The annual World Development Report (WDR) is a flagship publication of the World Bank, and often heralds important paradigm shifts in development thinking and policy. The 2017 edition focused on Governance and the Law, examining why carefully designed policies fail or bad policies endure. It is significant for its critical reflection on how power asymmetries undermine effective governance – a departure from the World Bank’s typically technocratic and apolitical approach.
However, at over 300 pages, it can be a struggle to extract useful lessons from the WDR. As Oxfam’s Duncan Green put it, “If you ask a bunch of economists and political scientists to collaborate, don’t expect a page turner.” CESR’s Rough Guide to the World Development Report 2017 makes the dense WDR more accessible by summarizing its key points on the power asymmetries that undermine policy implementation and ways to address them to achieve reform.

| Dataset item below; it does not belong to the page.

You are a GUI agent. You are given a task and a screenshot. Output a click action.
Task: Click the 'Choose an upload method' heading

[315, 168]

Most importantly, the Guide addresses the WDR’s lack of engagement with human rights. It outlines how human rights activists might use the WDR’s “policy effectiveness cycle” to design more politically savvy advocacy strategies for advancing economic and social rights in relevant policy arenas. In particular, it argues that human rights policy arenas—spaces where actors negotiate the enforcement of rights—are not immune to the problems identified in the WDR and suggests how these arenas could be critically examined through the lens of the policy effectiveness cycle.

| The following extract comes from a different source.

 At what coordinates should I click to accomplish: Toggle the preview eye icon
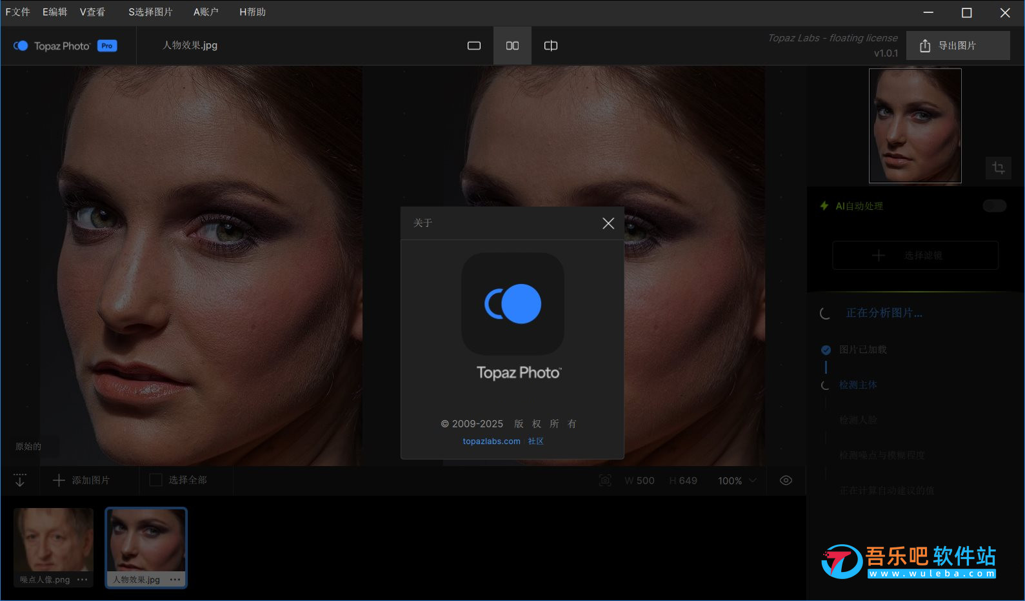786,480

Through our collaborations with activists around the world, we have seen an increasing demand for resources that can support more strategic thinking around how human rights advocacy can lead to effective policy change. The guide responds to that demand. Our hope is that it encourages a fresh look at human rights actors and their strategies and tactics, in order to increase their influence in policy arenas relevant to the realization of economic and social rights.